-------- Information shown
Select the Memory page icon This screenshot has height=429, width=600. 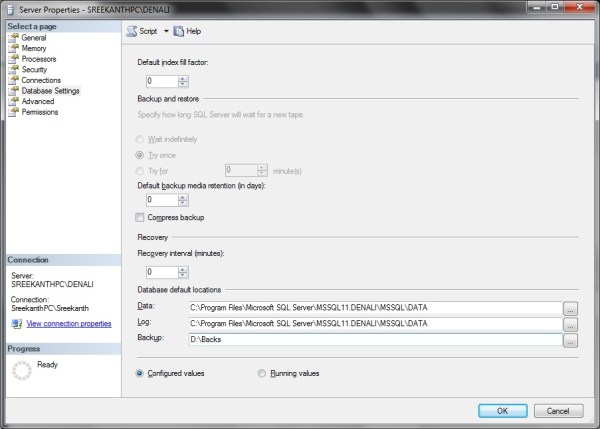point(13,48)
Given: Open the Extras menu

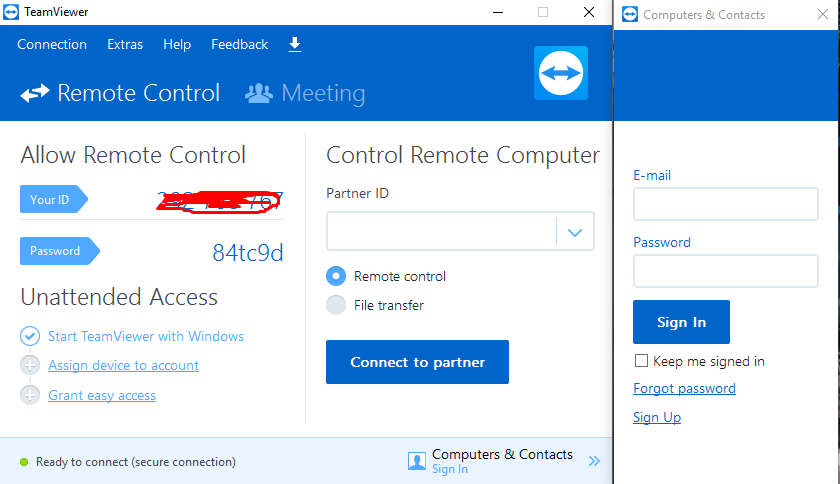Looking at the screenshot, I should coord(125,44).
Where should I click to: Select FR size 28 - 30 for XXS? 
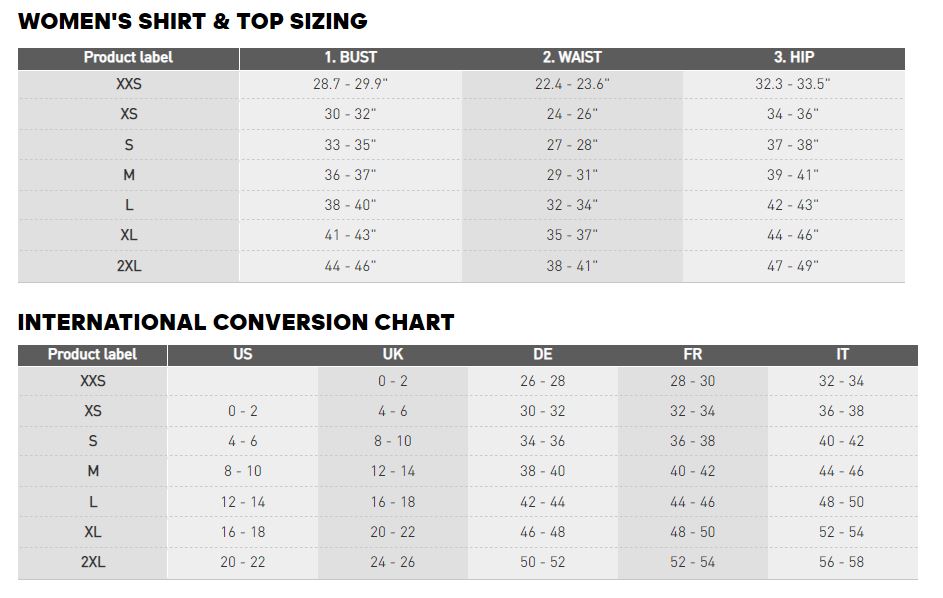(692, 381)
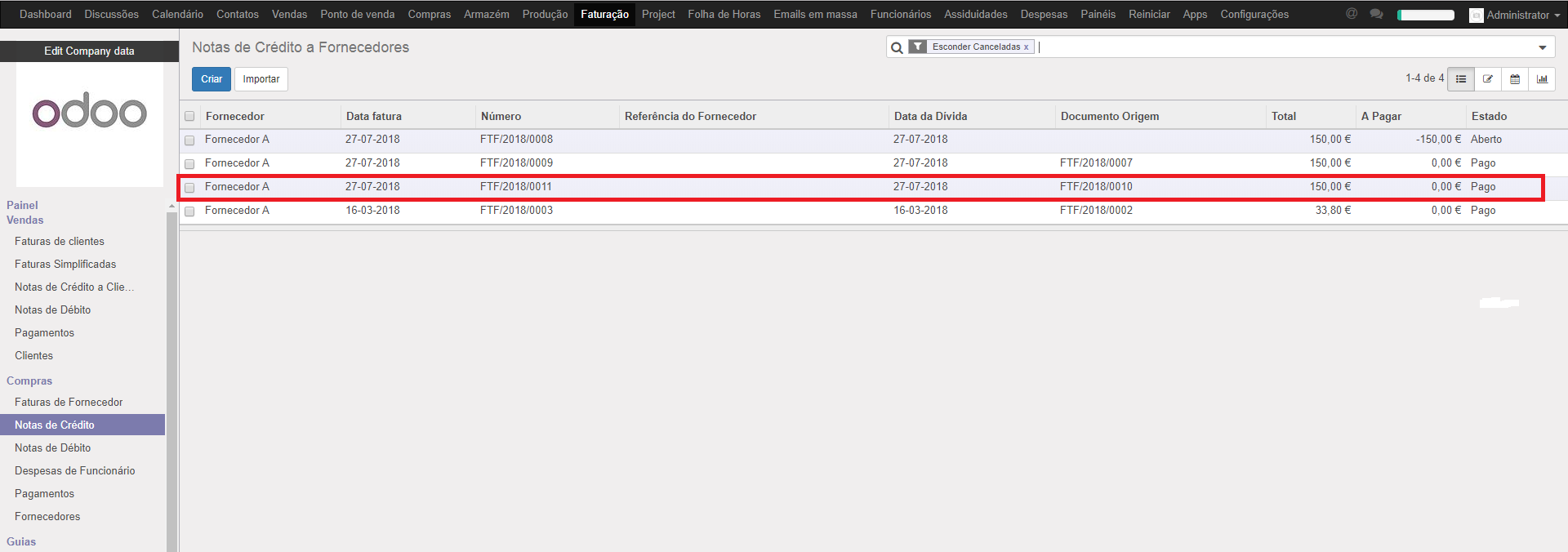Sort the table by Total column

click(x=1283, y=116)
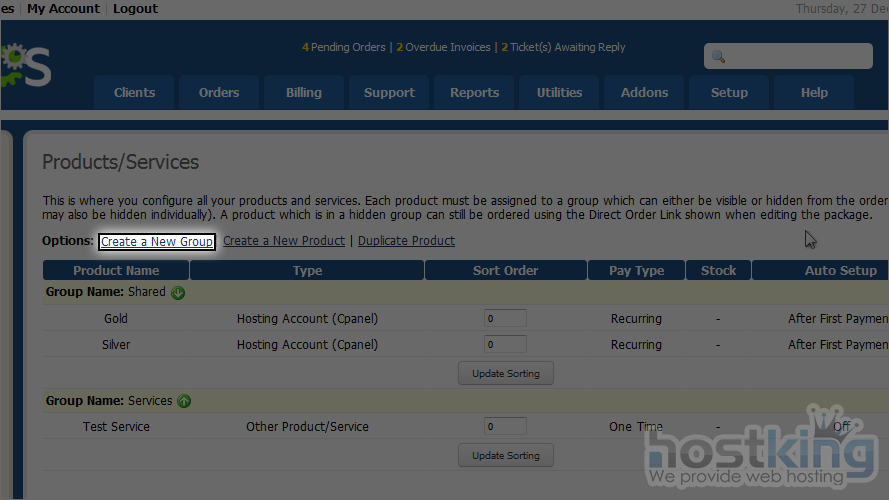Image resolution: width=889 pixels, height=500 pixels.
Task: Click the sort order field for Gold
Action: (x=505, y=319)
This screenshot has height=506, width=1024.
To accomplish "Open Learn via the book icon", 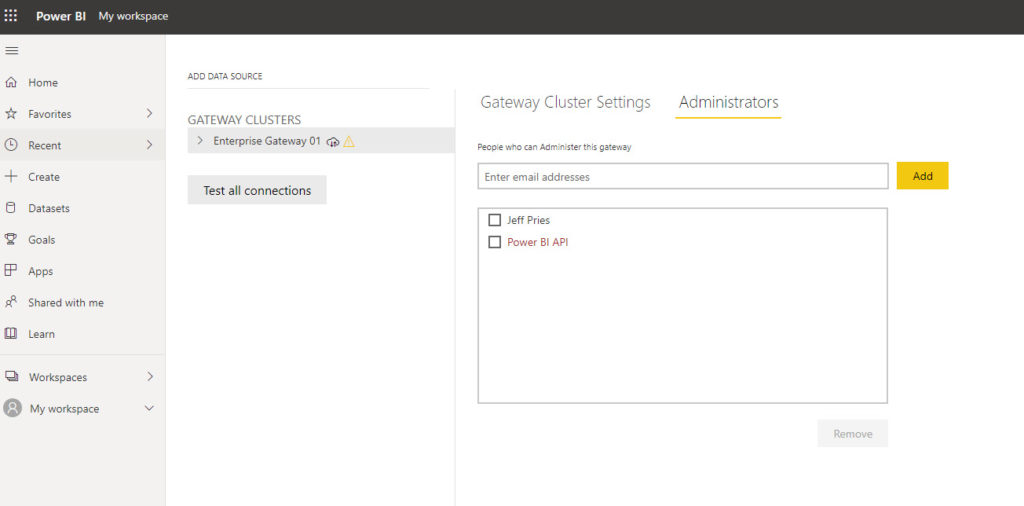I will pos(12,333).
----------------
Exercise aim.
Turn the listing from the line containing "Where should I" through the line containing "Action: (x=505, y=319)", both lines included, into a numbered list, omitting any blank lines. Leave the pictures out of your answer.

Result below.
1. Where should I click to: Select FR size 28 - 30 for XXS? 
2. (692, 381)
3. Sort the table by Total column
4. click(x=1283, y=116)
5. Image resolution: width=889 pixels, height=500 pixels.
6. Task: Click the sort order field for Gold
7. Action: (x=505, y=319)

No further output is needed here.